* [SOURCE TEXT]
(Reuters) -New York’s governor on Monday urged businesses to turn away unvaccinated customers while Florida grappled with an influx of hospitalized COVID-19 patients, both sparked by the surging Delta variant that could lead to new restrictions on daily life.
Transport workers in New York and hospital, nursing home and jail employees in New Jersey will face new requirements to get vaccinated or submit to regular testing, their governors announced Monday, while Denver’s mayor said inoculation would be mandatory for the city’s more than 11,000 employees.
The steps represent the latest attempts by government leaders to spur reluctant Americans to get vaccinated as the highly contagious Delta variant of the coronavirus surges nationwide, infecting mostly unvaccinated people.
“If you are unvaccinated, the Delta variant should be a major concern to you and you should be worried about it,” New York Governor Andrew Cuomo told a briefing.
Florida, whose governor has resisted mask or vaccine mandates, has one of the worst outbreaks in the nation and about one-quarter of the country’s hospitalized COVID patients, according to data from the U.S. Department of Health and Human Services. (Graphic on U.S. outbreak) tmsnrt.rs/2WTOZDR
Mary Mayhew, head of Florida’s hospital association, said the current surge sent COVID hospitalizations skyrocketing to 10,000 from 2,000 in less than 30 days, although deaths have remained well below the previous peak.
“It is a much younger population that is being hospitalized today,” Mayhew told MSNBC on Monday. At one Jacksonville hospital, the average age is 42, she said. “We have 25-year-olds in the hospital in intensive care on ventilators,” she told the cable network. “We’ve got to convince 25-year-olds, 30-year-olds, that this is now life-threatening for them.”

* [RECORD EXTRACTS]

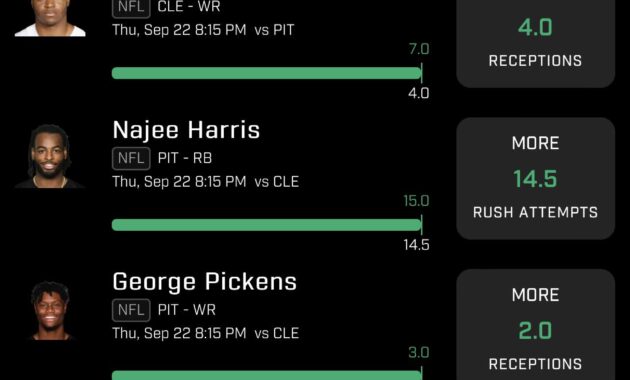
Task: Select George Pickens receptions progress bar
Action: click(x=267, y=376)
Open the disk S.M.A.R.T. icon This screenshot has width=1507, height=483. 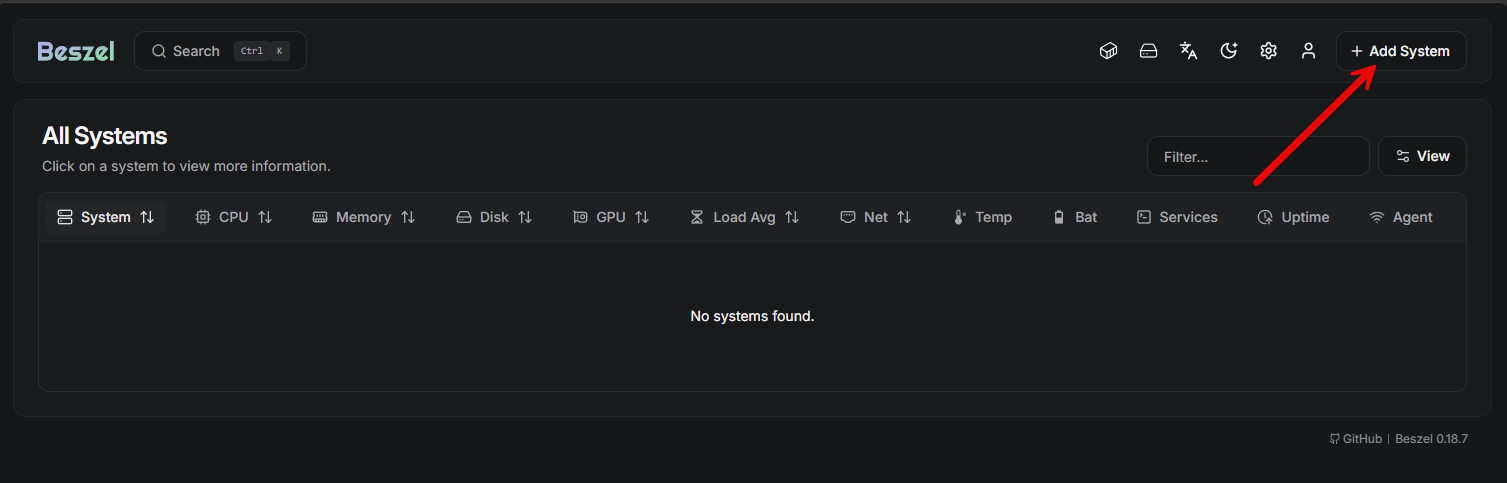click(x=1148, y=51)

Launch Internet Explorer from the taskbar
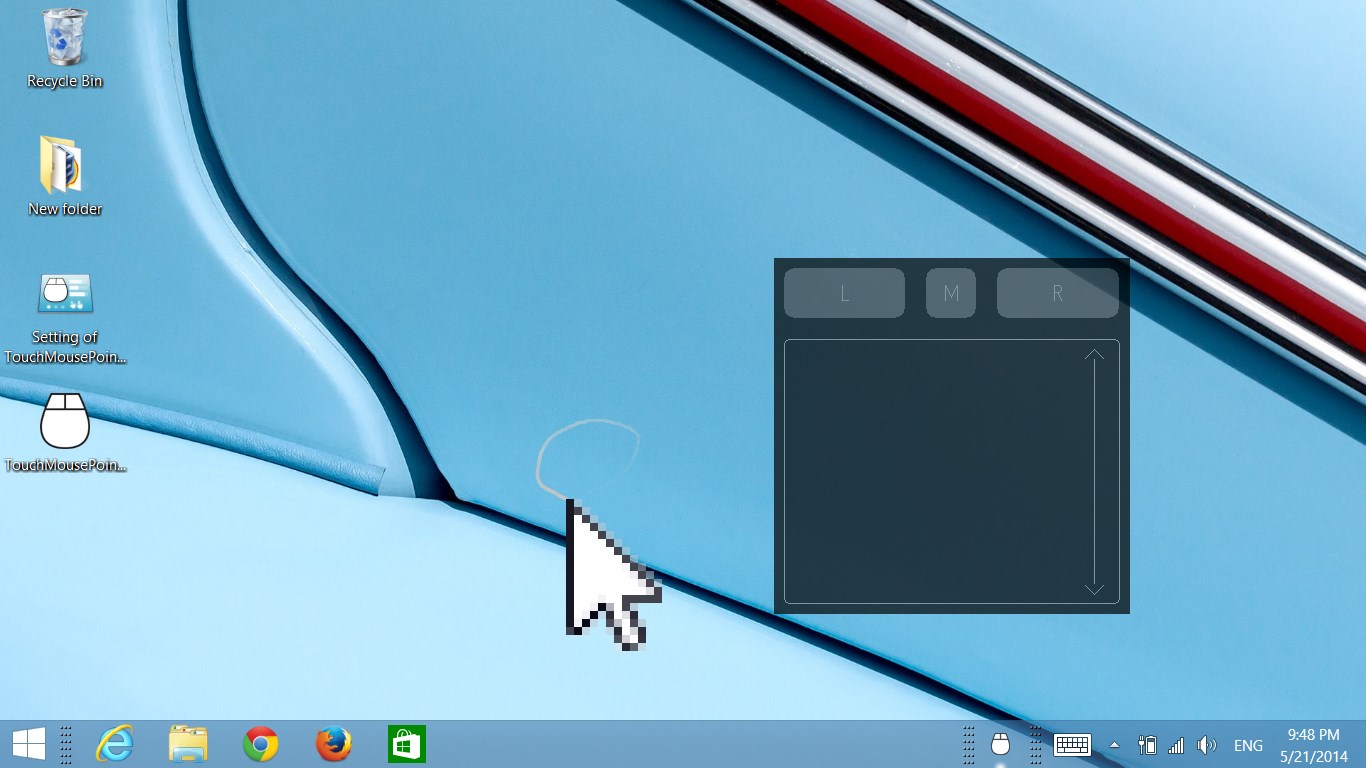(x=115, y=745)
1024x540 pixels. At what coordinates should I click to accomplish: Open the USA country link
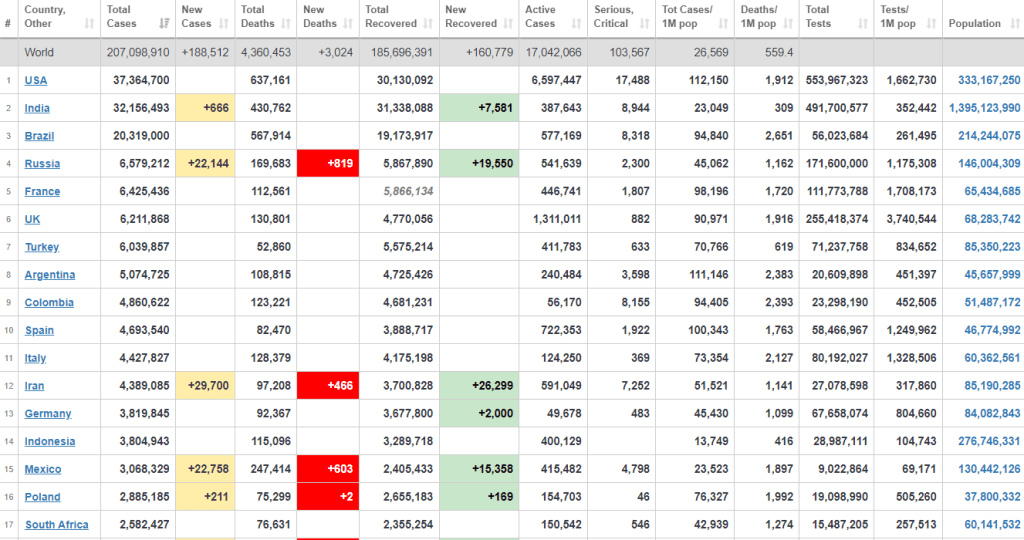click(36, 80)
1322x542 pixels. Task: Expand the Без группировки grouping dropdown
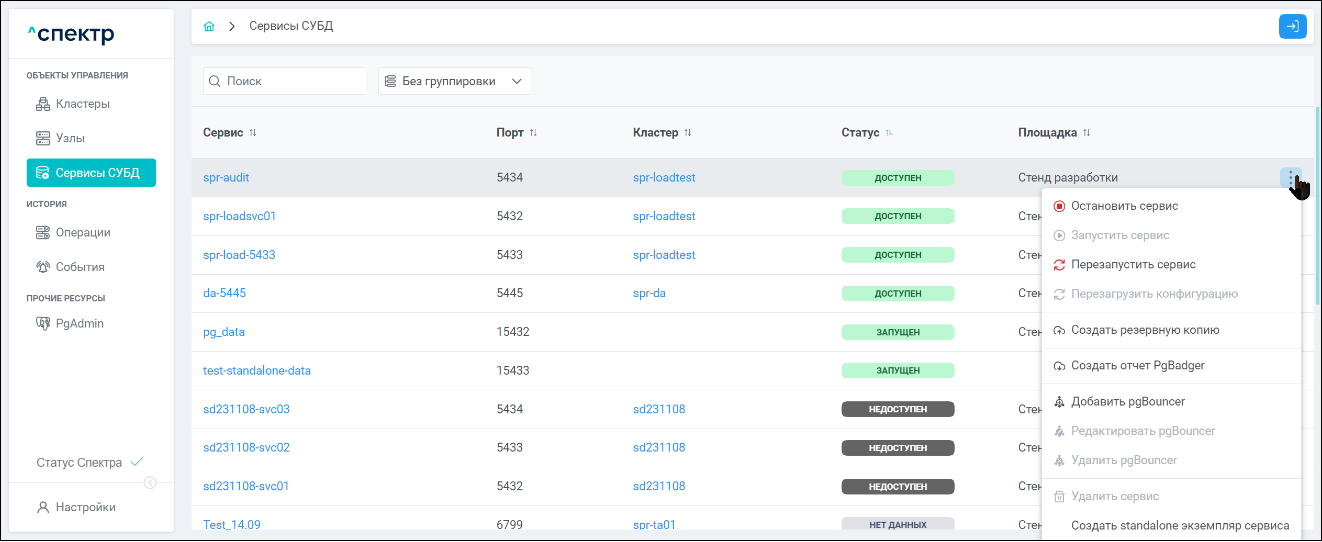pos(454,81)
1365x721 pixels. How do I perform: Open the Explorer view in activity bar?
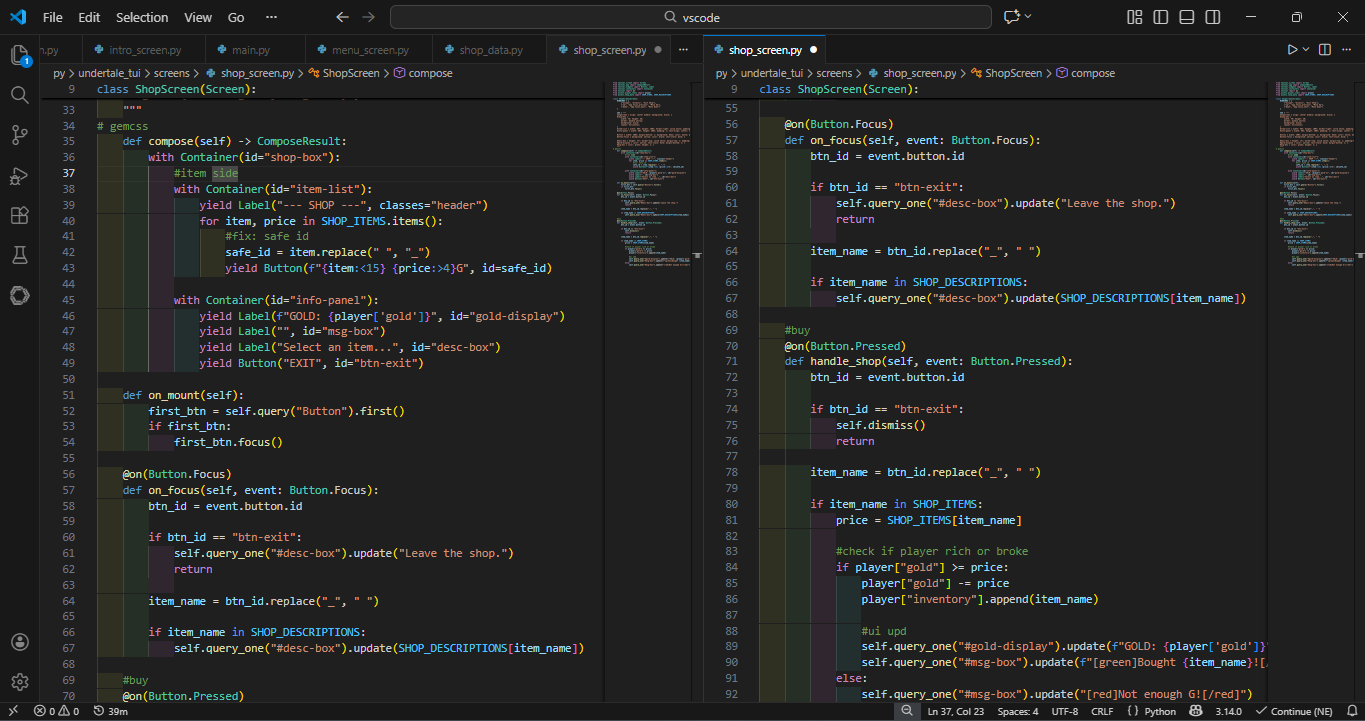pos(20,55)
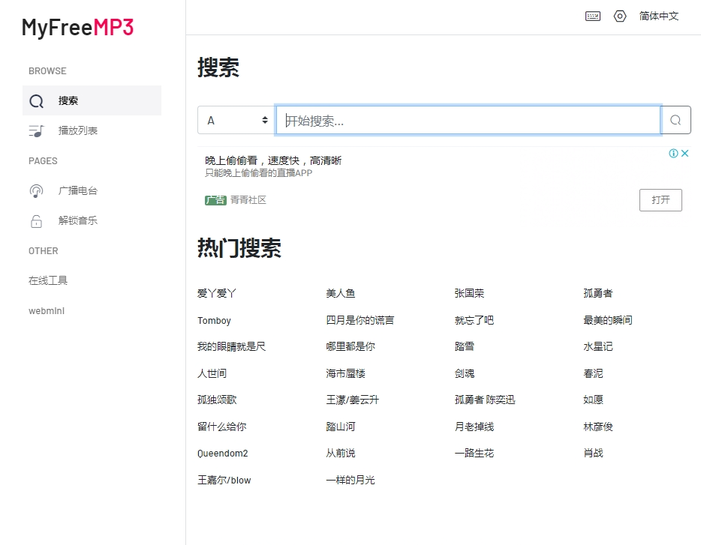The image size is (701, 545).
Task: Click the playlist icon next to 播放列表
Action: (x=37, y=131)
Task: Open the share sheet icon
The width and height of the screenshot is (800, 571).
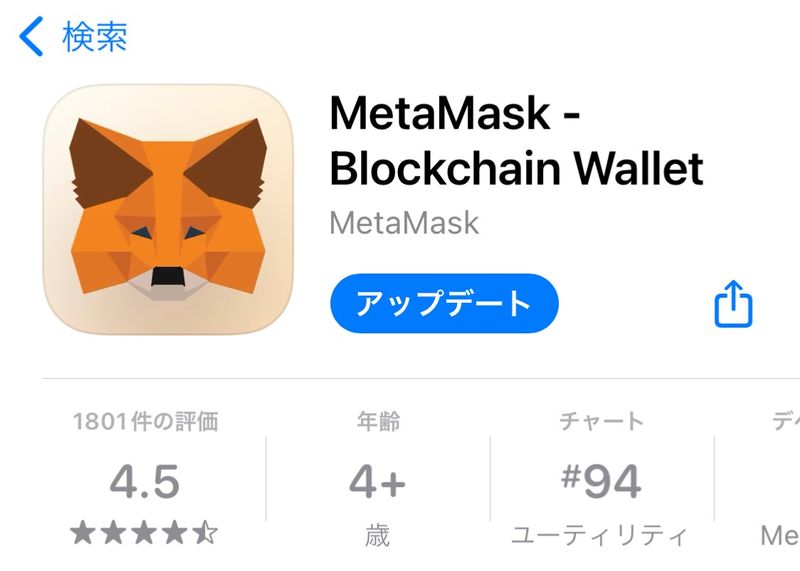Action: coord(733,304)
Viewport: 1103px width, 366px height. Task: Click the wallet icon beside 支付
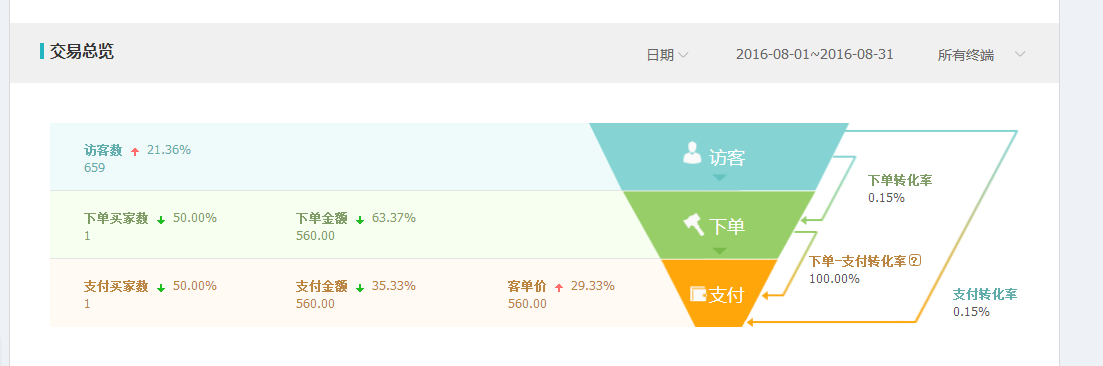click(x=699, y=294)
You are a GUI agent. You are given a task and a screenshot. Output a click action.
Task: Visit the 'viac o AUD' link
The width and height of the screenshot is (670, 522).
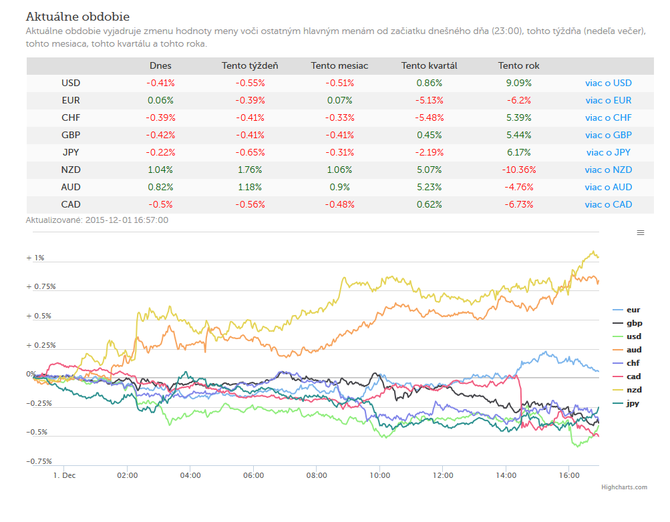tap(608, 187)
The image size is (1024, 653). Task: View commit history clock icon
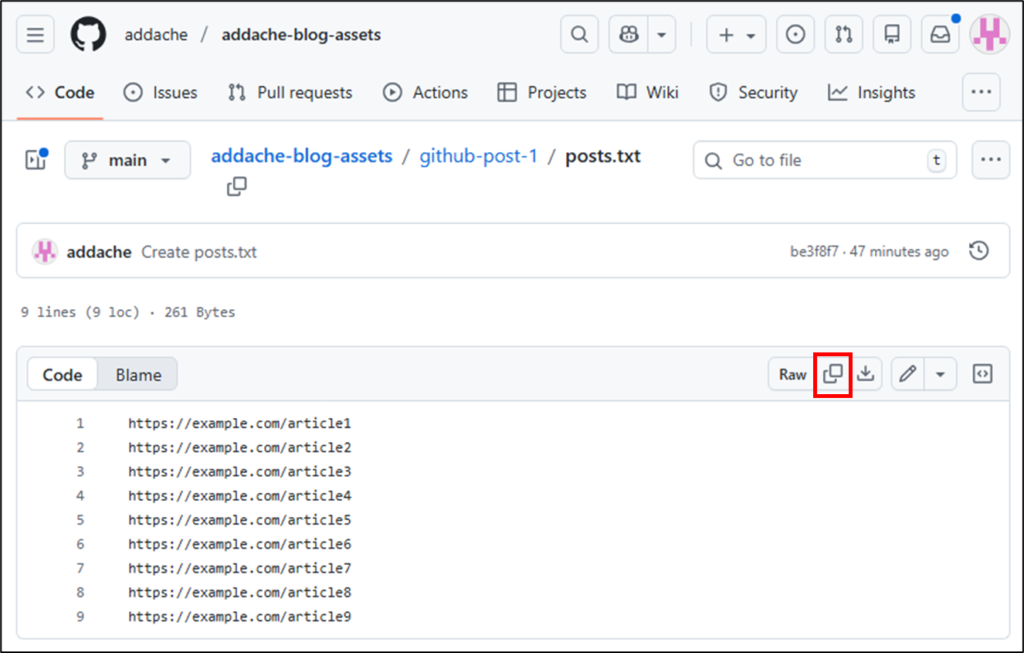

* [PROBLEMS AND TASKS]
A – Translate this sentence from the Delta variant news report into Spanish: "The steps represent the latest attempts by government leaders to spur reluctant Americans to get vaccinated as the highly contagious Delta variant of the coronavirus surges nationwide, infecting mostly unvaccinated people."
B – Decide whether each statement agrees with the Delta variant news report, answering yes or no and quoting the words of the report that settle it. (i) Denver's mayor made vaccination mandatory for the city's more than 11,000 employees. (ii) Florida's governor has backed mask mandates. (iii) COVID deaths in Florida have risen above the previous peak.
C – List every group of workers that the Delta variant news report says faces a new vaccination requirement, giving the state or city for each.

* [SOLVED PROBLEMS]
A – Las medidas representan los intentos más recientes de los líderes gubernamentales por impulsar a los estadounidenses reacios a vacunarse mientras la variante Delta del coronavirus, altamente contagiosa, se propaga por todo el país, infectando principalmente a personas no vacunadas.

B –
(i) Yes: "Denver’s mayor said inoculation would be mandatory for the city’s more than 11,000 employees"
(ii) No: "Florida, whose governor has resisted mask or vaccine mandates"
(iii) No: "although deaths have remained well below the previous peak"

C –
- Transport workers (New York)
- Hospital employees (New Jersey)
- Nursing home employees (New Jersey)
- Jail employees (New Jersey)
- City employees (Denver)